## SET TASK
How many lines in the rows below contain the string "width"? Case counts, and the reply should be the number alone.

[start EXTRACTED ENTRIES]

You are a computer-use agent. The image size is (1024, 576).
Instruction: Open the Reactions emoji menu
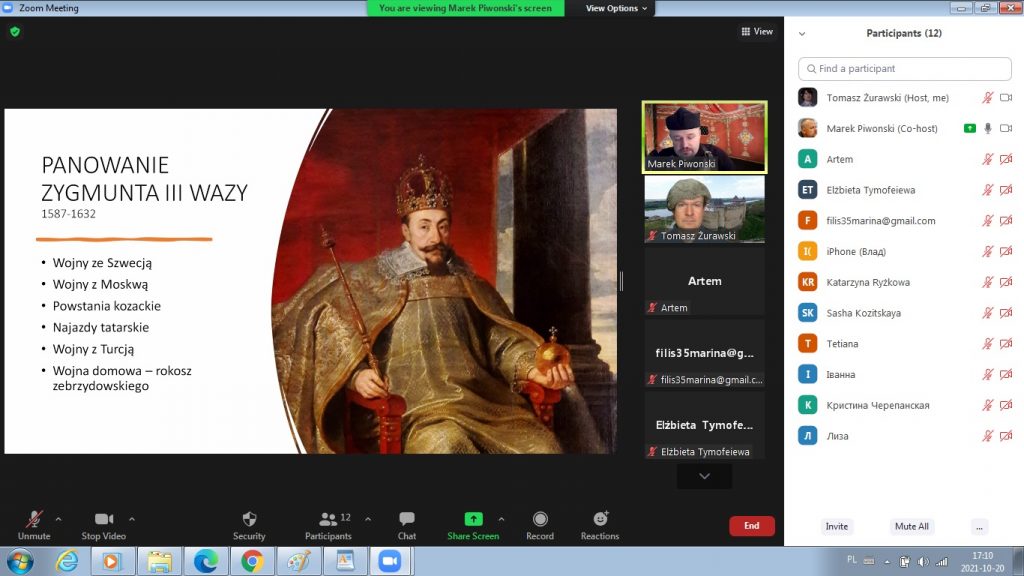coord(600,519)
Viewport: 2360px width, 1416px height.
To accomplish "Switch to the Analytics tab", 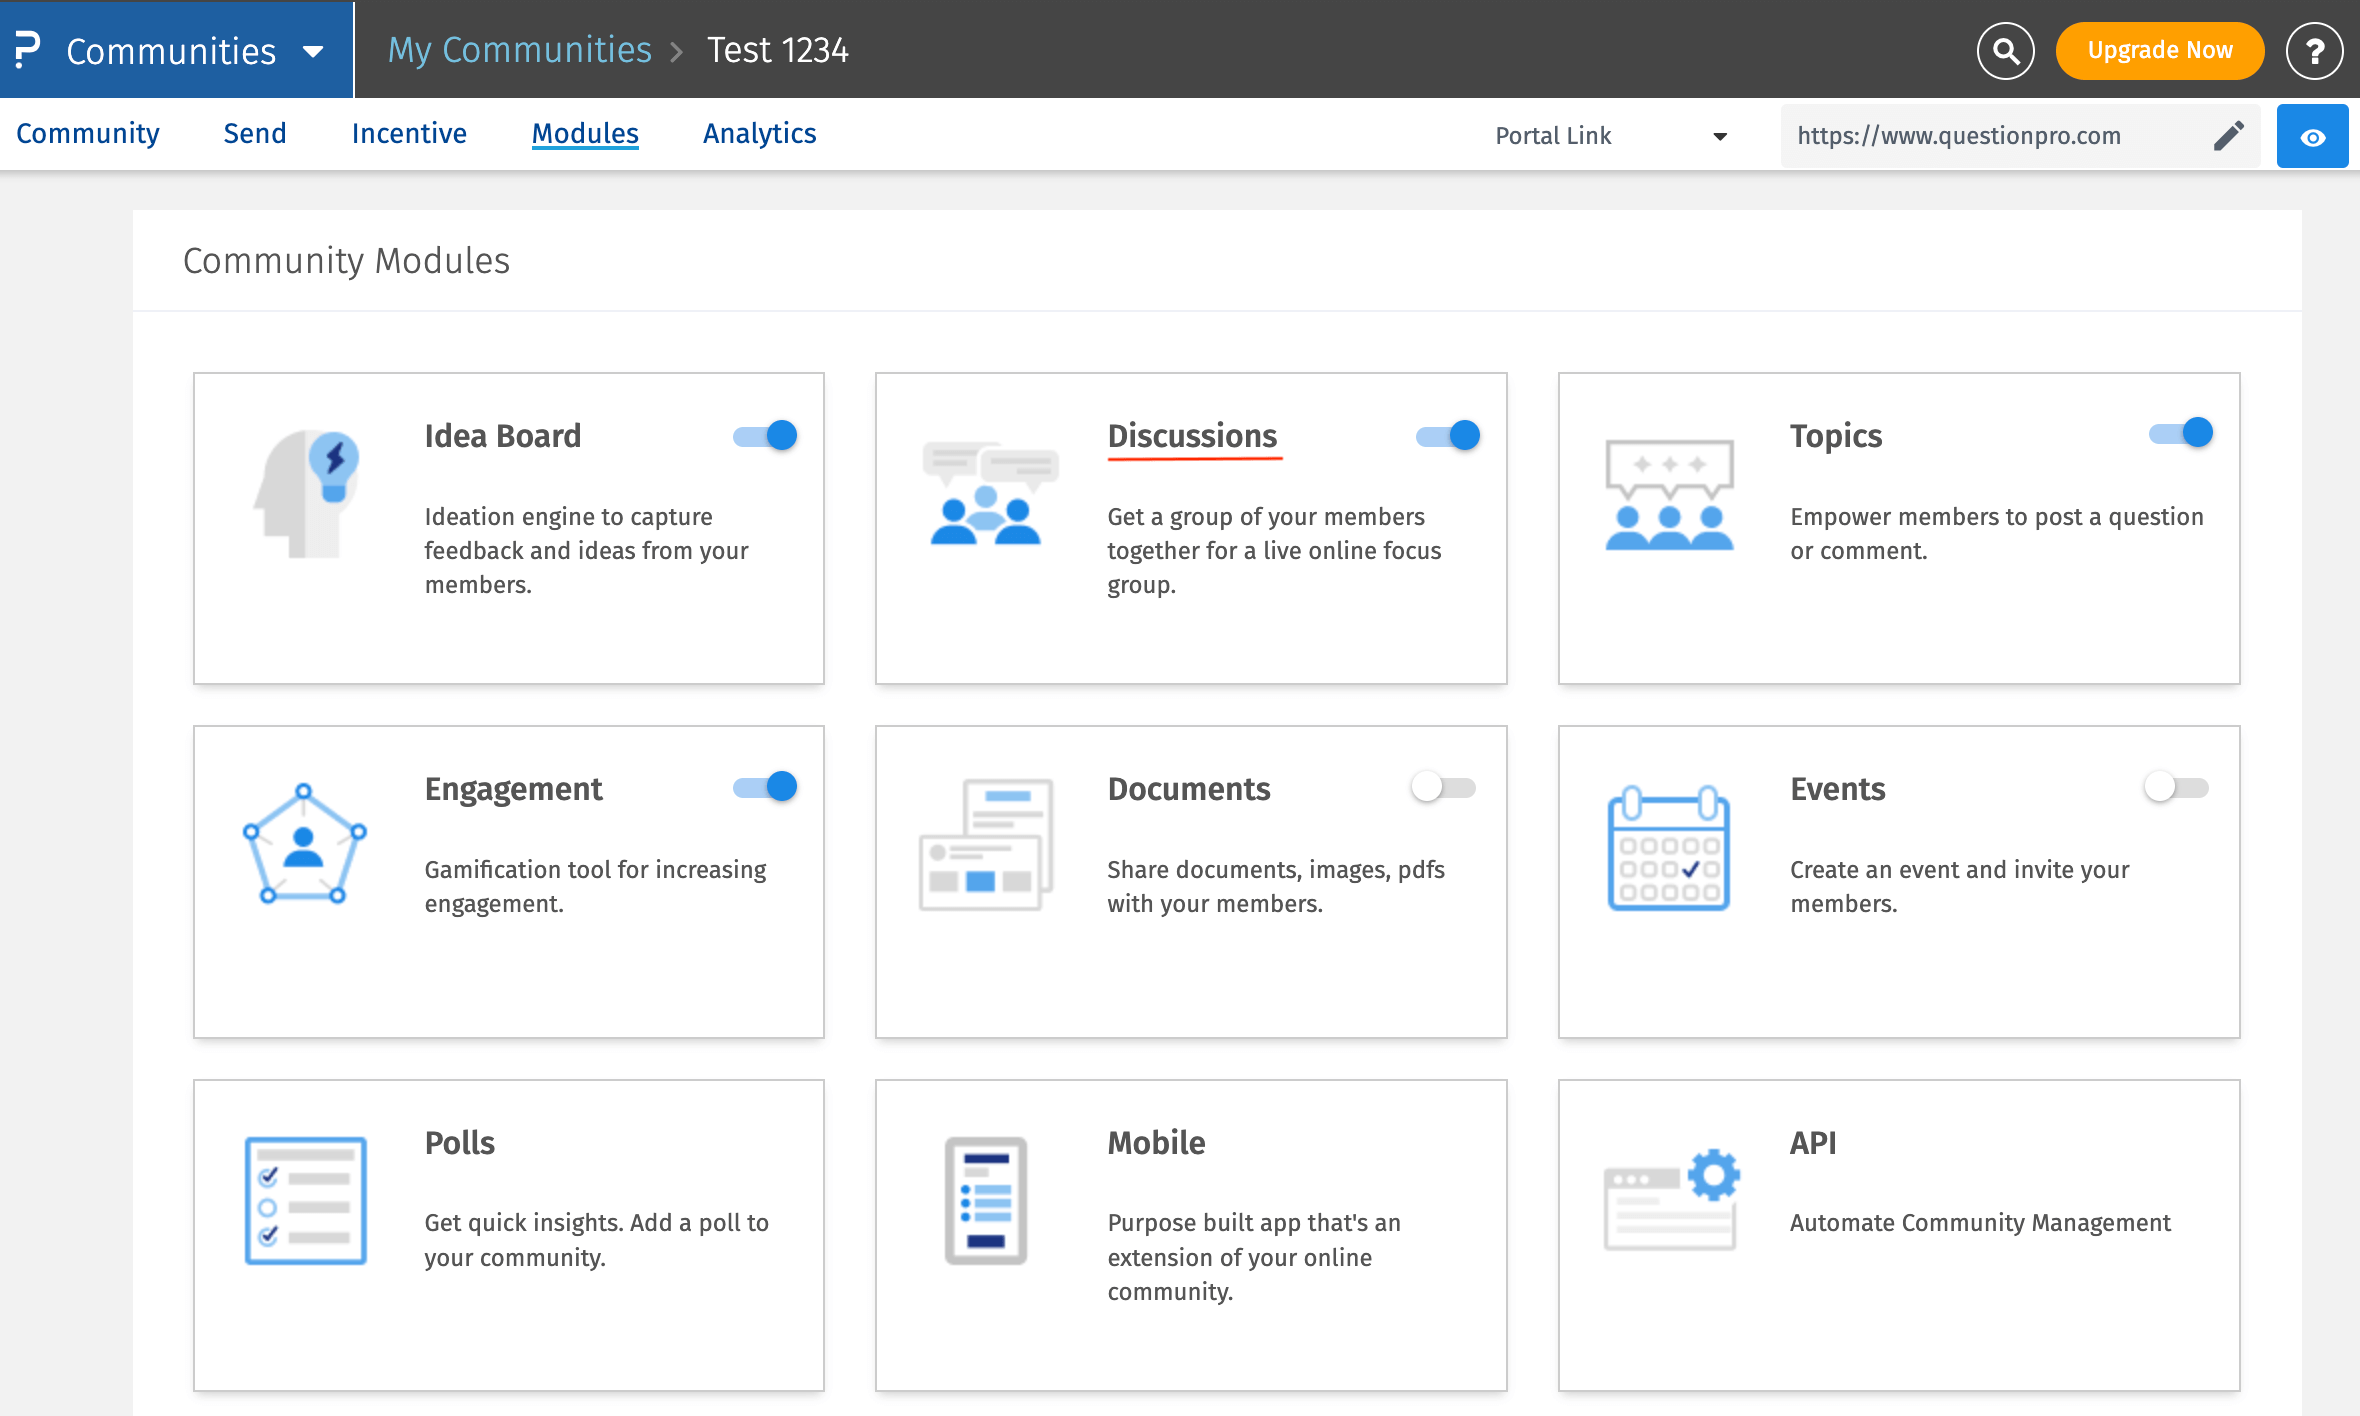I will 759,133.
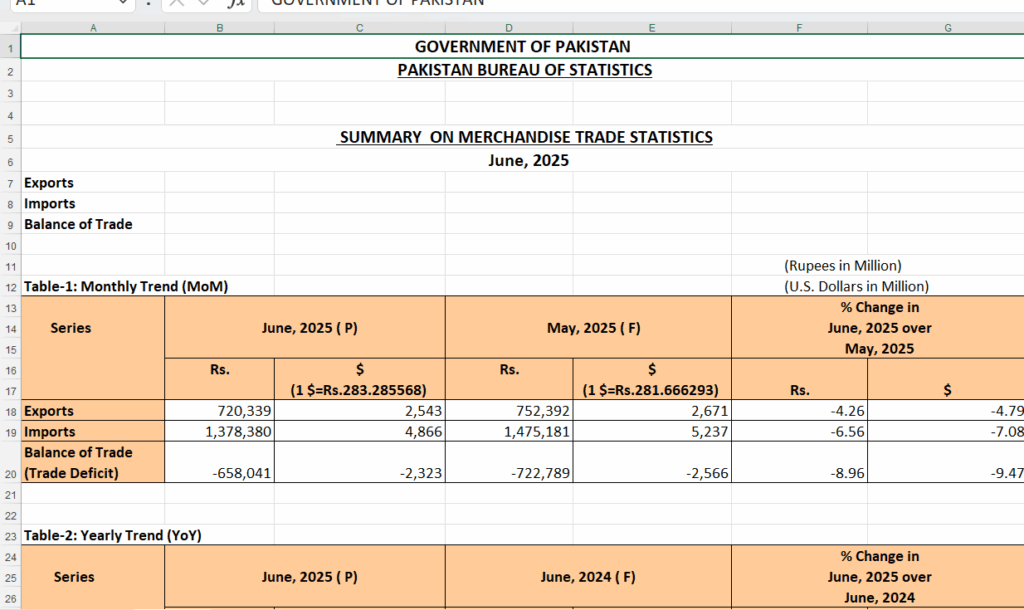Select the PAKISTAN BUREAU OF STATISTICS cell
Viewport: 1024px width, 610px height.
click(x=524, y=70)
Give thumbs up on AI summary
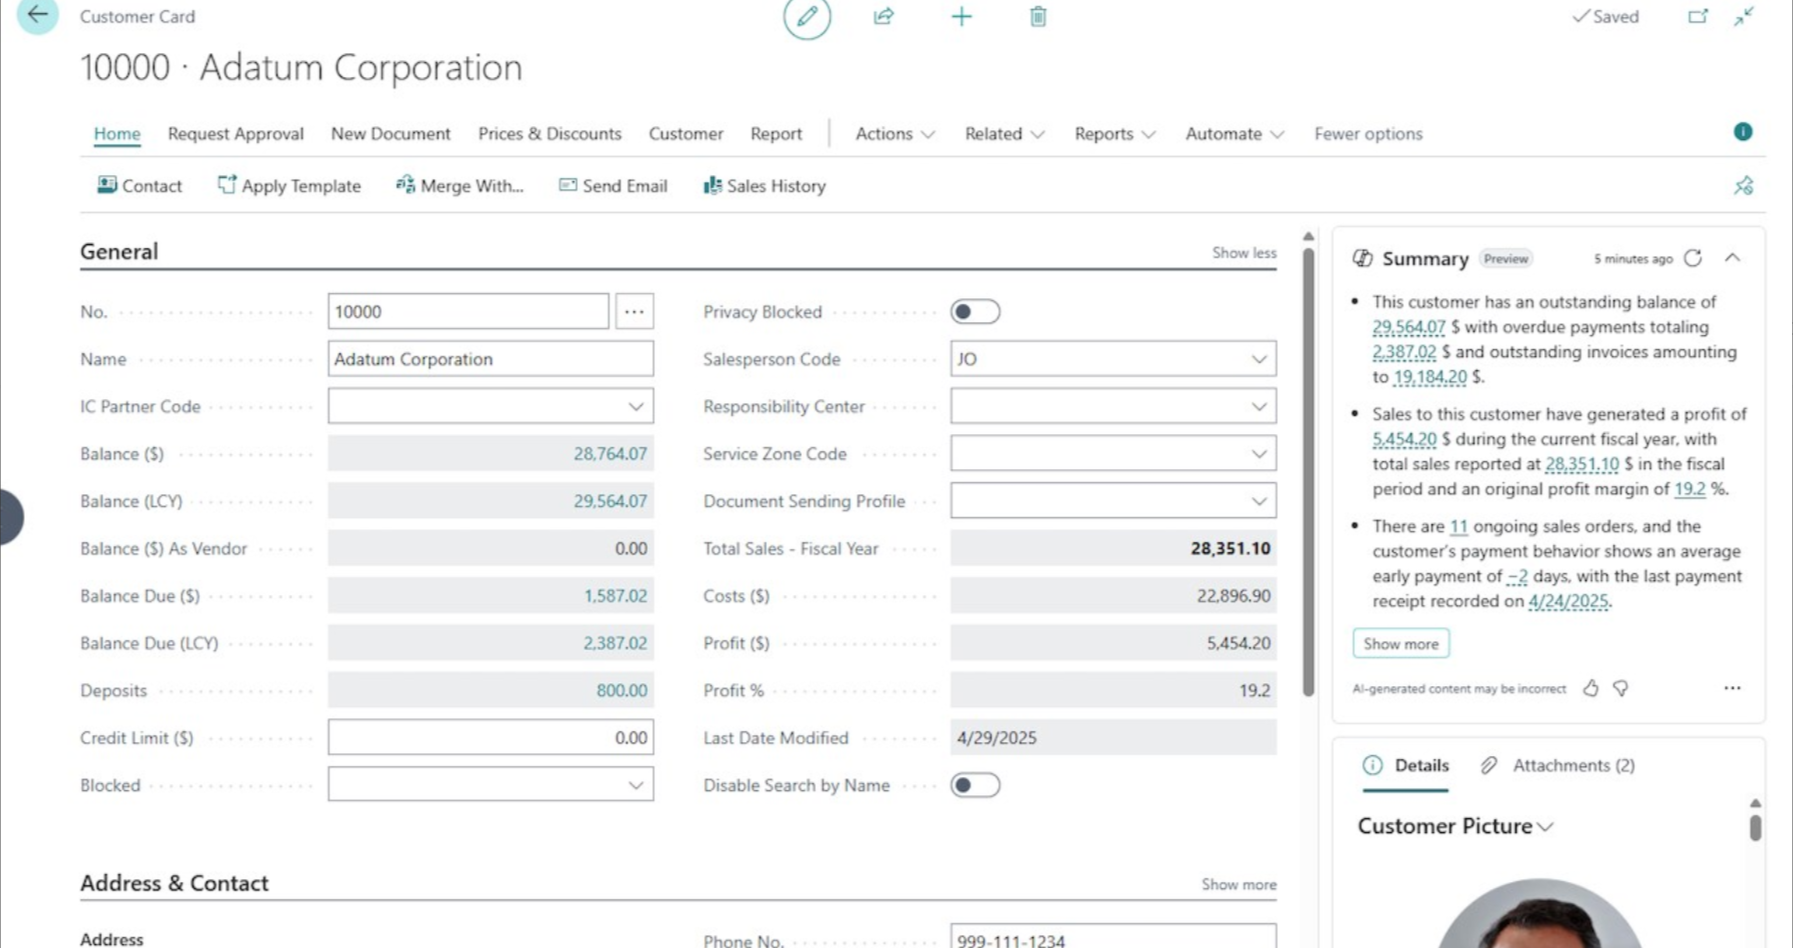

[end EXTRACTED ENTRIES]

## RESPONSE TO THIS TASK
2